Last year’s announcement that no more than 4 or 5 players would be allowed in the same game of Diablo 3 was a surprising design decision. Why would they allow less than the 8 permitted in Diablo 2? Aren’t players used to the huge parties in MMORPGs going to find such small groups boring?  Players might have been asking the wrong question, though. The issue isn’t “What’s the maximum party size?”  The issue is, “What’s the ideal party size?” After all, we’re playing the game for fun. We’re not the fire marshal setting a maximum occupant limit on a dive bar.

    Click through to read complete coverage of this issue, including blue quotes explaining Blizzard’s reasoning, and a detailed discussion of the pros and cons of limiting the game size in Diablo 3.

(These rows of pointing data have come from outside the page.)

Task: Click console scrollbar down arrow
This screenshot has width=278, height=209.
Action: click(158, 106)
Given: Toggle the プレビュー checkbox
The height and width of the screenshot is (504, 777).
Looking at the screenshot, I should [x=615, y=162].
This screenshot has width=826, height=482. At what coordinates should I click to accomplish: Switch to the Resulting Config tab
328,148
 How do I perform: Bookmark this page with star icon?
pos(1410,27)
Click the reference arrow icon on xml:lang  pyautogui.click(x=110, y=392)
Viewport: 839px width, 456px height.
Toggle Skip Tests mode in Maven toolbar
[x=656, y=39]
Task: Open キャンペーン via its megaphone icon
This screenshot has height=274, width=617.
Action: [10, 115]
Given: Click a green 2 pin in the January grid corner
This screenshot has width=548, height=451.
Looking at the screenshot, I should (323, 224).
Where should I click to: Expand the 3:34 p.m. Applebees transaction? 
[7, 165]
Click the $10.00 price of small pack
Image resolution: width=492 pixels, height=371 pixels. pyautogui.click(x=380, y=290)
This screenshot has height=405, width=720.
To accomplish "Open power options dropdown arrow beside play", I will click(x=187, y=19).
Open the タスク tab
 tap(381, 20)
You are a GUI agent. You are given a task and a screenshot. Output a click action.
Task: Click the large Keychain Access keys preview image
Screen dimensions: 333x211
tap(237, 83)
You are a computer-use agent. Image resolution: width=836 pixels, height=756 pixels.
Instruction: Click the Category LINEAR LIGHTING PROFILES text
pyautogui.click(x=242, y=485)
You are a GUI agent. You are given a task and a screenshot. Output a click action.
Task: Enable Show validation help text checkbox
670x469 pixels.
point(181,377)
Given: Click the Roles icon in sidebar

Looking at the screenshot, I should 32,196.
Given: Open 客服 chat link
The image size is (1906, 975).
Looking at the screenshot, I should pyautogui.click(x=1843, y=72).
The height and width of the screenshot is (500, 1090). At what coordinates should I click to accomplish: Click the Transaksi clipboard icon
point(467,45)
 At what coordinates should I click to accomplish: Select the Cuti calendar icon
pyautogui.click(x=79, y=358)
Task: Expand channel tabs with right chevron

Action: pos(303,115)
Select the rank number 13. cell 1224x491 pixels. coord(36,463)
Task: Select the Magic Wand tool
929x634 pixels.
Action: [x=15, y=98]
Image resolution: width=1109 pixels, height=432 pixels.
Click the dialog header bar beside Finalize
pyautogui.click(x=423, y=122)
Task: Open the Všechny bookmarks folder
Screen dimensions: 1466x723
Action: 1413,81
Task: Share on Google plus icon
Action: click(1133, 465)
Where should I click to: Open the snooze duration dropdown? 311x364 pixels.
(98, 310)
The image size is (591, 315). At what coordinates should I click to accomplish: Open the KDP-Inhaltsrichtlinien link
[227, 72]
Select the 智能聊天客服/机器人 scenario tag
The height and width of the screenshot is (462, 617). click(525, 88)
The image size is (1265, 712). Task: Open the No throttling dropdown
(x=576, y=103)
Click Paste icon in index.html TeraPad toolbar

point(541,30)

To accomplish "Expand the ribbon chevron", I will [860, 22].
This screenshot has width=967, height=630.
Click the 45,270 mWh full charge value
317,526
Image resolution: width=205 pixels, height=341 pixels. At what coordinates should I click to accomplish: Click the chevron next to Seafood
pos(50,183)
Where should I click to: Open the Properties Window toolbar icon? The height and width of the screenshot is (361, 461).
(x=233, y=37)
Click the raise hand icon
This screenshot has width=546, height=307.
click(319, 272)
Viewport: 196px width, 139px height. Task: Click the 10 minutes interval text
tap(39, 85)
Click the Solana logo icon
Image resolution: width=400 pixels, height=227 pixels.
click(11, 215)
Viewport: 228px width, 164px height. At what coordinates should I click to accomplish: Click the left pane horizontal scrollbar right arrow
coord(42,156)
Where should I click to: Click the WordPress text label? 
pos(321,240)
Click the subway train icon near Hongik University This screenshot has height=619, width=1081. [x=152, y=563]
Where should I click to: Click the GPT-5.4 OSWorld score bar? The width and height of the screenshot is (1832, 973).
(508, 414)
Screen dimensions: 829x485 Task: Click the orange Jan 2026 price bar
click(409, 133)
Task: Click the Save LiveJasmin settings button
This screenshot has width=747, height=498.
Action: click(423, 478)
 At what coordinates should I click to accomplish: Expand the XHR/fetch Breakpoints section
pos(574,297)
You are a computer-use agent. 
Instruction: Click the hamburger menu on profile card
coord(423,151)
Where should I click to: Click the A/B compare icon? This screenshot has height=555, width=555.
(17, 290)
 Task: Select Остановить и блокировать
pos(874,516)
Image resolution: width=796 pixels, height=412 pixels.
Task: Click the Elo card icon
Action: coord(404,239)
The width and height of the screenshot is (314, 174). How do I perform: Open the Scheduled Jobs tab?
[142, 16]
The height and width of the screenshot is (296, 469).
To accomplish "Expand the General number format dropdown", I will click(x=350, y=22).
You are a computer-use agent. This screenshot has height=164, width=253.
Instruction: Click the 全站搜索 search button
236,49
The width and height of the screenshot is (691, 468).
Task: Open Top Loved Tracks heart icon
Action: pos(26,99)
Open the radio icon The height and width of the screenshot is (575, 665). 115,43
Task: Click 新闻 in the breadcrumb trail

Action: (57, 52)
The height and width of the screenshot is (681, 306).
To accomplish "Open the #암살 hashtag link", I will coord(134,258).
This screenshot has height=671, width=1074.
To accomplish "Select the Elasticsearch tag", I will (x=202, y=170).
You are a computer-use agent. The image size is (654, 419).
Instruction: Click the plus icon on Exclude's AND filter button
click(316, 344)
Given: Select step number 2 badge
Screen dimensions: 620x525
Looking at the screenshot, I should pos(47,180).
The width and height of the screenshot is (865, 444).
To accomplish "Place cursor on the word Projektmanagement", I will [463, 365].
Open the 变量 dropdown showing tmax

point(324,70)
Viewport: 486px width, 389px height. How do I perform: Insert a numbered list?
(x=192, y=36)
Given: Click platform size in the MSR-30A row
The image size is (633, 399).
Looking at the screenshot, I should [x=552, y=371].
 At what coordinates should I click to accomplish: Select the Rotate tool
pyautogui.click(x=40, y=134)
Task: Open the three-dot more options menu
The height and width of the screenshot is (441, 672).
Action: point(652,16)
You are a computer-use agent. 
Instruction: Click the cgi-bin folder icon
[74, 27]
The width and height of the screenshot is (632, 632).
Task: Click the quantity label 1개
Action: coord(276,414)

    No one has compiled a list of the top ten projected Diablo 3 features that fans don’t like (now there’s an idea), but if there were such a list, the fact that the maximum number of players in a game is projected to be fewer than the 8 allowed in Diablo 2, would definitely be on it. This change is not yet set in stone, and will surely be a setting Blizzard tests out during the beta test, but for now the D3 Team seems to be leaning towards limiting the total players in a game to 4 or 5.

    This “feature” was a surprise to most fans when announced, since 8 players in a game has become something of the industry standard. Furthermore, game sequels tend to be bigger and (hopefully) better. They usually offer more features, larger game sizes, most monsters, and more everything. MOAR!  There’s a pretty clear progression on this issue: Diablo I allowed 4 players in a game. Diablo II allowed 8 players in a game. Diablo 3 allows… 4 or 5? When asked about the limit back in October at Blizzcon, Jay Wilson said:

    “It grows more and more set all the time. In Diablo 2, eight player games are very uncommon, and they wouldn?t be in the same party or the like and we have just found that it?s not as fun as with four people. We have the ability to set any number we want, but four seems to work out very well.”

    Blizzard’s Rob Pardo mentioned the same issue in his own Blizzcon interview:

    Rob Pardo: “We’re a little bit worried that if you go up to too many players that you’re not really going to be playing together anymore. We want to make sure it’s a great co-op experience where you really play with the people you’re with, so we’ve just got to experiment and figure out what the optimal number is.”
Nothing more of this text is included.